Teton Village began to see changes too. In 1999, the Teton Village Association began to charge for parking in the base area. In 2000, the Snake River Lodge and Spa, the base area’s first spa, was built where the Sojourner Inn formerly sat. The Teton Club, a hotel/fractional-ownership project, opened in 2001. In 2002, Teton Mountain Lodge opened. In 2003, Four Seasons Jackson Hole opened on land formerly home to ramshackle maintenance sheds and a dirt parking lot. In 2008, Teton Village got its first LEED-certified boutique hotel, Hotel Terra, which opened just uphill from the Hostel and was the first Teton Village hotel to be included on Conde Nast Traveler’s annual “Hot List.”

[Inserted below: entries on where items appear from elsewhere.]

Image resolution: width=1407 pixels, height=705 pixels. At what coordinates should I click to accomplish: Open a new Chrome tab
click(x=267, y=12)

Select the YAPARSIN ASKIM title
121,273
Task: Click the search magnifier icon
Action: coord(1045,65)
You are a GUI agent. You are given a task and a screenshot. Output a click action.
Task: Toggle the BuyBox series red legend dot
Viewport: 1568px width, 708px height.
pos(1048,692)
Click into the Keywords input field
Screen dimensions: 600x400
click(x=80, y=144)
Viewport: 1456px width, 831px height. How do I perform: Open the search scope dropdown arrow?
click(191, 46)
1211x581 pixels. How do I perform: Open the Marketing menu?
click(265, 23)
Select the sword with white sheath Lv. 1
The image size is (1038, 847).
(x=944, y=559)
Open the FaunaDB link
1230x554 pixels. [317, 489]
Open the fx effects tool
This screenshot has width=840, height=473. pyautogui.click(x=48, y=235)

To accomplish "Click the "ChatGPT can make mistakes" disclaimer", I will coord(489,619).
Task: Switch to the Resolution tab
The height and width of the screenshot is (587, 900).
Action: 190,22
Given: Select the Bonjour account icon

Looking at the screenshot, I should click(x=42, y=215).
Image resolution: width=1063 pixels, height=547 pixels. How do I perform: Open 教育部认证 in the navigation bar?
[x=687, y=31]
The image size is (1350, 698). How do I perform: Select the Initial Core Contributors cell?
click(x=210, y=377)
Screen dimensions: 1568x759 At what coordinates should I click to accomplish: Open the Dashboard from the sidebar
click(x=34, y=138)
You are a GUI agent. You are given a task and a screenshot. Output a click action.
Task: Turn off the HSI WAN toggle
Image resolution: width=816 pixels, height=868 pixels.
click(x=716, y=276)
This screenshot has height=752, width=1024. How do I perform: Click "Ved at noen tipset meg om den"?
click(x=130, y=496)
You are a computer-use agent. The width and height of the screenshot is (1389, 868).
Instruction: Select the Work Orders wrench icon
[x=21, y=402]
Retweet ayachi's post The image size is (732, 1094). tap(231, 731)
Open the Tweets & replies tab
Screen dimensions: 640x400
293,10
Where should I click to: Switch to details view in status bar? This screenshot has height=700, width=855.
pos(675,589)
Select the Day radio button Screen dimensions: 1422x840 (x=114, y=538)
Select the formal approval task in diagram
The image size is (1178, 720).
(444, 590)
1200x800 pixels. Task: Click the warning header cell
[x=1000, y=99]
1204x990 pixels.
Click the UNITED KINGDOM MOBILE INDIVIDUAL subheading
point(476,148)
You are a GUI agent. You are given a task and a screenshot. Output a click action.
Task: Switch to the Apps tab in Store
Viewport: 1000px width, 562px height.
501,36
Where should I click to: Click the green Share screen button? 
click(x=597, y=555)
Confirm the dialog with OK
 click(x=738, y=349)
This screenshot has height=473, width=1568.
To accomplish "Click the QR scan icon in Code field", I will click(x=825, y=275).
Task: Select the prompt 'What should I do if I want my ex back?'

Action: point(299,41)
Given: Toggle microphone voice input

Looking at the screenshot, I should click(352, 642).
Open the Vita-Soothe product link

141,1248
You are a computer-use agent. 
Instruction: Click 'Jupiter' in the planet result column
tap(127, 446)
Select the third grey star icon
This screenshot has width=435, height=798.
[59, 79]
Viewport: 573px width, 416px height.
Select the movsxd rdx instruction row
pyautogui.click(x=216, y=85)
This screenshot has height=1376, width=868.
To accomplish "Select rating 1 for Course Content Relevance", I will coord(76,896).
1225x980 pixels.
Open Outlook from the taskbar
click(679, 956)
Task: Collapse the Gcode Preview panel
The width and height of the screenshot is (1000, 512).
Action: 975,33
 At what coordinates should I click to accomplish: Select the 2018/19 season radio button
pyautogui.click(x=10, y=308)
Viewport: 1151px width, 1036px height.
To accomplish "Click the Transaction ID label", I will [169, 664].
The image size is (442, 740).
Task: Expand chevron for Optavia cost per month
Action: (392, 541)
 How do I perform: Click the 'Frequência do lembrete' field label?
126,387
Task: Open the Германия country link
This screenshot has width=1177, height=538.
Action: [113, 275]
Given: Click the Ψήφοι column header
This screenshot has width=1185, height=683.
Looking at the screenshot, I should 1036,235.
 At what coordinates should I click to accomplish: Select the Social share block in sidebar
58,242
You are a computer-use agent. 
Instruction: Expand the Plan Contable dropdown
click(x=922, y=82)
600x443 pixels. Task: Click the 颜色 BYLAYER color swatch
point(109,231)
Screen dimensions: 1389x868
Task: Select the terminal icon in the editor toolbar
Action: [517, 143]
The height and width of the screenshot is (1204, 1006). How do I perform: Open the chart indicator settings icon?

“We’ve seen a lot of changes in this valley,” Paul McCollister said in his 1995 interview with Byrd. “In the old days, when you went to a party everyone went in their Levis and you knew everybody. Today when you go to party everybody is dressed to the nines and you hardly know anybody. There has been a big social change in this valley.” And he said this before the Village got its first, much less its fifth, spa. JH
The many lives of the Seven Levels Inn
Looking for the Seven Levels Inn? It is now the Caldera House. In 2013, four friends purchased the property for $8 million, promptly tore the old building down, and built a six-story, 70,000- square-foot condo-hotel (that opened last winter). Between welcoming the first skiers to Jackson Hole Ski Area in 1965 and its demolition, the Seven Levels led many lives. In the ’80s, it was remodeled and renamed the Village Center Inn. Its basement bar was a favorite hangout of the Jackson Hole Ski Patrol for many years before they decamped to “The War Room” in the Sojourner. (Now they relax in the “Boom Boom Room,” which is underneath the tram). For almost a decade, Teton Gravity Research (TGR), a production company often credited with revolutionizing the ski film industry, was headquartered in office space in the Village Center Inn. At one point the Inn was home to a Pizza Hut that sold 5-cent beers. Benny Wilson remembers ordering an entire dishwasher rack of PBR. It was also home to the Bear Claw Café, where the sport of gelande quaffing was created (gelande quaffing is too difficult to explain—Google it). The Bear Claw turned into the Village Café, which served cheap beer and deliciously greasy slices of pizza until it shut down just before the building was torn down.
Paul McCollister and Alex Morley confer at the base of Jackson Hole Mountain Resort during construction of the original Aerial Tram in the mid-1960s. Courtesy photo.
Before Jackson Hole Mountain Resort, Ken (pictured) and Shirley Clatterbaugh ran Crystal Springs Ranch, a summer camp for girls, at the base of Rendezvous Mountain. Photo Jackson Hole Historical Society and Museum
Pepi Stiegler, an Austrian and the 1964 Olympic champion in slalom racing, was Jackson Hole Mountain Resort’s first ski school director. He kept the job until 1994. Jackson Hole News & Guide file photo.